--- Source information ---
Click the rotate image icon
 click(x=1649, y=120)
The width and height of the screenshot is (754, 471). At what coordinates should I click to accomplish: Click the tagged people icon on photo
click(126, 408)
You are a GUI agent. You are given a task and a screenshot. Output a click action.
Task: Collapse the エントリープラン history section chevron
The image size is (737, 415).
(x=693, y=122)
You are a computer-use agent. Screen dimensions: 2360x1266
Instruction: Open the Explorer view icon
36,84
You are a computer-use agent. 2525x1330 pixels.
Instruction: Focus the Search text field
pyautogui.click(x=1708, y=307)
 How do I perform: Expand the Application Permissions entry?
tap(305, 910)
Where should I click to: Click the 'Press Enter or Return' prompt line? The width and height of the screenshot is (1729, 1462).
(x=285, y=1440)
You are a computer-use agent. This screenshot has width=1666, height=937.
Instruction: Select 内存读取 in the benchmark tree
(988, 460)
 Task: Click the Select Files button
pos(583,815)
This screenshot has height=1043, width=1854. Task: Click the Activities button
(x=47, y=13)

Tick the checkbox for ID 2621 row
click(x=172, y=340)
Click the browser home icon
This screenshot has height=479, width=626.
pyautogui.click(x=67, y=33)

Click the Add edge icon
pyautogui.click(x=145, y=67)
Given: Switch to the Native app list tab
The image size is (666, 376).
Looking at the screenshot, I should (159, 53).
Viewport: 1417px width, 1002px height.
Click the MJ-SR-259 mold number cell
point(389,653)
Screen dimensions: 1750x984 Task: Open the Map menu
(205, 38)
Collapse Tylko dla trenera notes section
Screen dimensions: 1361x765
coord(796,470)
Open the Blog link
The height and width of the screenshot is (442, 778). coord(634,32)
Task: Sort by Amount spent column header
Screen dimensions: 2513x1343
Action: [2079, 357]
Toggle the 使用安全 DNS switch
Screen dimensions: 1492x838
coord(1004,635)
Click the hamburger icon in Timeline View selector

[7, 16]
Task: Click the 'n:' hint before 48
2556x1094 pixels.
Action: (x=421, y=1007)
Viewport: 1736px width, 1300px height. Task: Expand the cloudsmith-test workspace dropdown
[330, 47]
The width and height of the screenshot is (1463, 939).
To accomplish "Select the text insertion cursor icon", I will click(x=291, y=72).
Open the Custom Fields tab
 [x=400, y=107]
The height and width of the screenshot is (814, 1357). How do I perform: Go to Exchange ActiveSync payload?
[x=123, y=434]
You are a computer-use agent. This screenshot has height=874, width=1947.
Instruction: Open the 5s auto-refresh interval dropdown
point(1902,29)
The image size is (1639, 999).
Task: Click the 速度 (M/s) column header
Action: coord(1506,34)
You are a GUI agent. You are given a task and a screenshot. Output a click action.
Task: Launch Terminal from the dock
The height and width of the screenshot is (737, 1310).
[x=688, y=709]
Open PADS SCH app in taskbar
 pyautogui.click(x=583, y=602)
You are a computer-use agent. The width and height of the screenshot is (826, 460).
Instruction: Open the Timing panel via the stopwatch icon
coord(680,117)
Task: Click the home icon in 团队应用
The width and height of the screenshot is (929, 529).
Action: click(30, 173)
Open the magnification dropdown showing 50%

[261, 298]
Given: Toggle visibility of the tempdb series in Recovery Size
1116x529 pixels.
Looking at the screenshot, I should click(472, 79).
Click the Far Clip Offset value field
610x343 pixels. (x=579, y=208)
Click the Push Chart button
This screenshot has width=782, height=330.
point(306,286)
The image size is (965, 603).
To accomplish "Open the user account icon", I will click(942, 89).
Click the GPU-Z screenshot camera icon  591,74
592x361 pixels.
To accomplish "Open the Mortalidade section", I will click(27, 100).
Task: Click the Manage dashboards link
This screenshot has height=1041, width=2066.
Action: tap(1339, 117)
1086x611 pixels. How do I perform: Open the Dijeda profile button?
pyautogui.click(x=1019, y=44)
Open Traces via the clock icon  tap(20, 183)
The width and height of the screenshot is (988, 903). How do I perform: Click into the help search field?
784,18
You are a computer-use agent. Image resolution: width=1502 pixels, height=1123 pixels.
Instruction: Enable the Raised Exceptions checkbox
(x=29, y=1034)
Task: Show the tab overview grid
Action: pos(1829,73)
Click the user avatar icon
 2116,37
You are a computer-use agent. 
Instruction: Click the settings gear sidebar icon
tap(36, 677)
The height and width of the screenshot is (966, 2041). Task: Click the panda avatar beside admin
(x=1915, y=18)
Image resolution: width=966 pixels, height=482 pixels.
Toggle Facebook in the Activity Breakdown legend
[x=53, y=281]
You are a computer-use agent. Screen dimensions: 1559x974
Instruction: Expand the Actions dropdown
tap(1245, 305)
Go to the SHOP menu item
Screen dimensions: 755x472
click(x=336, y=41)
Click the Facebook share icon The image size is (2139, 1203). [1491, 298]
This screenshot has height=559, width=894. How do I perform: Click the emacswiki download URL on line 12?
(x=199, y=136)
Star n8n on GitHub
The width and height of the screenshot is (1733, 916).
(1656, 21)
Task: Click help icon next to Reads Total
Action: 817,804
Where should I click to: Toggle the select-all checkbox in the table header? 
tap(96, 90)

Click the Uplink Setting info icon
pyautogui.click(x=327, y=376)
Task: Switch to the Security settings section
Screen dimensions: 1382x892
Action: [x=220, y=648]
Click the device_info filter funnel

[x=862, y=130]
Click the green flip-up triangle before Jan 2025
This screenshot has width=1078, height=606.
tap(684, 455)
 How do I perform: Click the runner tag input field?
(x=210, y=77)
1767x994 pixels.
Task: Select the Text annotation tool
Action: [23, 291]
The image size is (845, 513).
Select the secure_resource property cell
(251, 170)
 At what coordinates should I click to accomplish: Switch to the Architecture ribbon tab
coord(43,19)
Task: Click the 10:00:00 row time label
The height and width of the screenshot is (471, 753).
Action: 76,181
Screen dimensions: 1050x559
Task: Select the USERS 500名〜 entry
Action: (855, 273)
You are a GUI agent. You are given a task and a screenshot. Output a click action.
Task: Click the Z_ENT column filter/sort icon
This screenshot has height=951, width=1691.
---
*What the task requires:* Would you state how many lines in the listing above contain the word "computer"? Reply with the number and no other words.

*Solved exercise:* 8